8. In both these cases, the crucial factor was that the department at the time when the goods were cleared could not have finalised the price because the price were provisional being subject to variation and not final. This significant element is totally lacking in the case before us. No price list or declaration had been filed by the assessee, nor is it contended by the assessee that the fact of the prices being provisional were brought to the notice of the department and a request was made for the provisional assessment. Reliance by the Commissioner (Appeals) in the judgement of the Supreme Court in Samrat International v. CCE 1992 (58) ELT 561 is entirely misplaced. Unlike in a situation under consideration by the Supreme Court in the case there was no requirement of final approval of the price list, since such a price list was not required to be filed and, hence no period would exist between the filing of a price list and the finalisation the clearance made during which could be considered provisionally. The reliance by the departmental representative on the judgement of the Supreme Court in Metal Forgings v. UOI 2002 (146) ELT 241 to say that in the absence of a formal order in the rule 9B there cannot be provisional assessment is sound. These claims would thus be clearly barred by limitation.

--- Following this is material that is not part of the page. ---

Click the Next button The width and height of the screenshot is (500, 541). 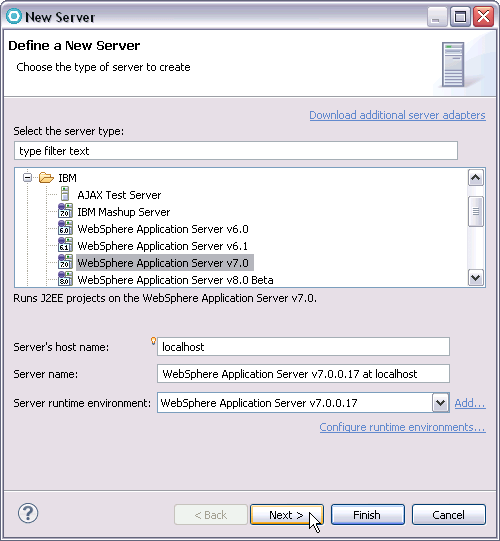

9. In respect of the claim which are filed within the period of limitation, the judgment of the Supreme Court in MRF Ltd. v. CCE 1997 (92) ELT 309 would apply. In that judgment that Court had said that once the assessee has cleared the goods on classification price indicated by the department at the time of removal of the goods at the factory gate the assessee becomes liable to payment of duty on that day and time and subsequent reduction in price list for whatever reason (emphasis supplied) cannot be a matter of concern to the Central Excise department. Insofar as reliability of payment of excise duty was concerned, and confirmed the decision in the Tribunal in that refund would not be permissible to the assessee on the ground that the price at which it had sold its tyres had subsequently been reduced by an order of the Central Government.
10. We must also note that the certificate of the chartered accountant by itself would not constitute sufficient authority that the duty has been passed on. However, it is not necessary to consider this aspect since we have held it could not be allowed on merits.
11. The appeal is accordingly allowed and the impugned order set aside and the order of the Asst. Commissioner restored.